Jorge Marchand is looking to soil bacteria for inspiration for ways to make new and improved molecules. Some living organisms — including a number of bacteria, fungi, and plants — naturally produce valuable therapeutic compounds. But they tend to do so in very small quantities. What’s more, the true extent of nature’s diverse chemistry chest remains unknown.

Marchand is searching for rare and unusual biochemistries that occur naturally in bacteria. Taking cues from their “fringe” biochemistry, he aims to engineer industrial organisms capable of biomanufacturing therapeutic compounds and specialty chemicals in a controllable, scalable way.

Teams of undergraduate students will get hands-on experience in this burgeoning field by way of two Boeing-sponsored capstone projects. The aerospace industry, among many others, is increasingly using additive manufacturing to fabricate complex components and one-off replacement parts. With mentorship of Boeing engineers and ChemE faculty, students will work on various aspects of optimizing 3D-printed parts for aerospace applications.

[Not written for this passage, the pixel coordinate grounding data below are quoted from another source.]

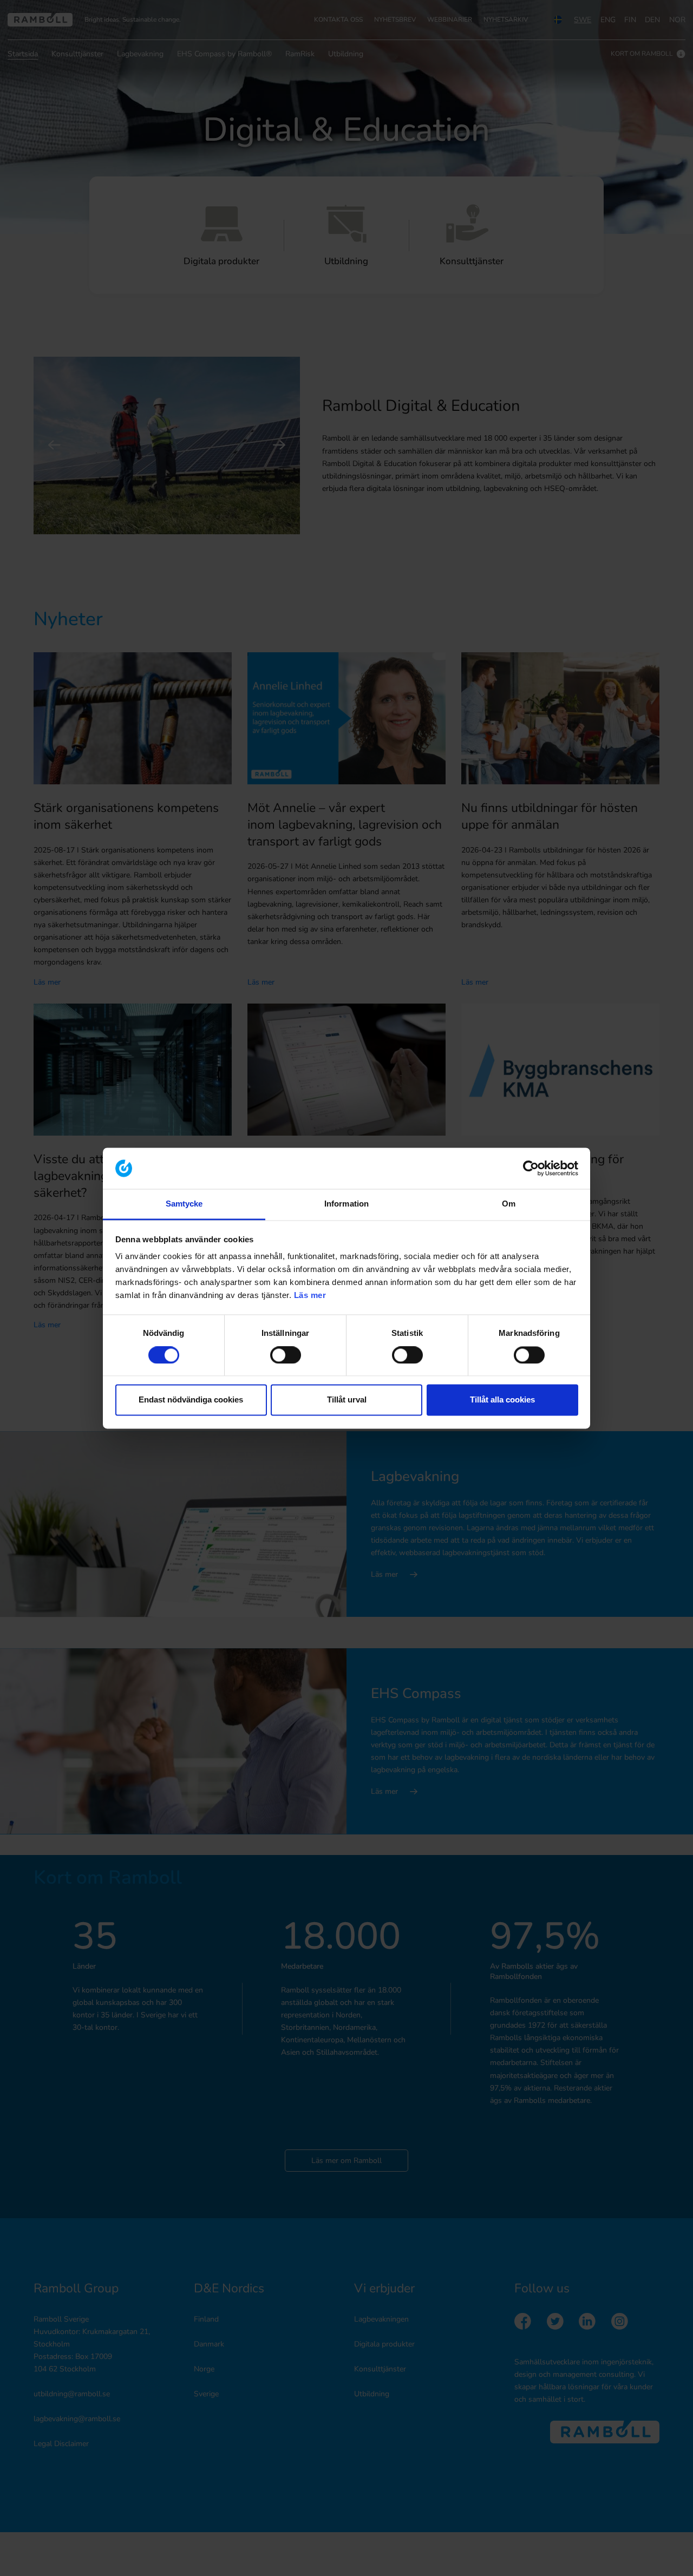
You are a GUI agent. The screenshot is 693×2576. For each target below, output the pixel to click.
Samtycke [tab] (184, 1204)
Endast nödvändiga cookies (191, 1400)
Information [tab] (346, 1204)
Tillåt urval (347, 1400)
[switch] (285, 1355)
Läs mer (310, 1295)
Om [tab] (508, 1204)
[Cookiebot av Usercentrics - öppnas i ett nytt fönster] (530, 1168)
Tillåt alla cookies (502, 1400)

Professor David Bergsman’s lab is using vapor phase infiltration to take membranes where they’ve never gone before. Their technique involves diffusing reactive agents into polymers to impart them with new, desired properties.

The impact of the resulting souped-up membranes is potentially huge: they might remake certain industrial processes to have a much smaller environmental footprint. “We’re particularly interested in trying to get these membranes into high-energy separation spaces, such as petrochemical and air separations, where energy-intensive thermal distillation has historically been used,” he says. Polymer membranes will dissolve in oil, for example, but with the right infiltration reactions, he says, they could be modified to withstand the conditions.

The key to realizing such impacts will be to make manufacturing the new membranes straightforward. That’s why Bergsman’s group is developing vapor phase infiltration as a “drop-in” step to existing processes. It’s costly for membrane manufacturers to change their polymer formulations, but much less so to add just one step.

Professor Vincent Holmberg and his collaborators have patented a new process for manufacturing colloidal semiconductor nanowires using lasers. Nanowires have a wide range of applications, including in optoelectronics, sensing, energy conversion, energy storage, and quantum technologies. In a first-ever demonstration, Holmberg showed that semiconductor nanowires can be grown by simply irradiating a solution containing colloidal nanocrystals and molecular precursors with a laser. The beauty of the approach lies in its simplicity and flexibility. It is compatible with a wide range of materials systems; can be carried out on demand, on the benchtop in simple glassware under ordinary conditions; and requires no specialty reactors or expensive pressure control systems.

Holmberg hopes to make scientists aware that this new colloidal nanowire manufacturing process is possible, which may help to lower barriers and assist in making nanowire growth more widely accessible to researchers working in a variety of application areas.